Industry lobbying groups want you to know that the 2.3% medical device tax has cost companies a combined $1 billion (and rising) since it kicked in on Jan. 1, 2013.
The Medical Imaging & Technology Alliance, AdvaMed and the Medical Device Manufacturers Association released a joint statement noting the milestone, arguing that the money paid to this tax has siphoned investment away from research and development, capital spending and job creation.
That bit of information is part of a prolonged campaign now underway that seems to be designed to build public and congressional support for a repeal over time, acknowledging the reality that it may not be a quick thing to accomplish.
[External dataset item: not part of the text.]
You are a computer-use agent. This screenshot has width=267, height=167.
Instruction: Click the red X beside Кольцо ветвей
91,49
Some context: The device tax was passed as part of the Affordable Care Act, and it is meant to raise $30 billion over a decade to help fund the massive health reform law. Lobbying efforts had initially focused on trying to repeal the tax before it kicked in last January. But now, device groups are digging in for the long haul, issuing a continued stream of releases and statements trying to outline the damage they argue the tax is causing to their industry and the country at large.
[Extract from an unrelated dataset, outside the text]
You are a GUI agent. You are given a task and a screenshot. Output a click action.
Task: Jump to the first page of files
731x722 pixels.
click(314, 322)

Congress as a whole has come out in support of repealing the tax, but Democrats that support getting rid of it generally want to find another funding source to replace it first. And President Barack Obama would likely veto any tax repeal that reaches his desk. As a result, anti-tax lobbying has become more nuanced. This tax milestone announcement is one of many courses of action in that regard.
Here's another: AdvaMed separately said it supports repealing the 2.3% tax as part of a broader revamp of the U.S. tax code. Tax code reform might take time to achieve, but Democratic Sen. Max Baucus of Montana (chairman of the Senate Finance Committee) and Republican Rep. Dave Camp of Michigan (chairman of the House Ways and Means Committee) have begun a national tour to collect feedback and solicit support for a tax code revamp.
Sensing opportunity to link both issues together, AdvaMed is arguing that repealing the medical device excise tax in the context of a broader tax code appeal would improve competitiveness and build jobs. They now argue that the device tax is just one more problem for the med tech industry in what they term an "uncompetitive tax system."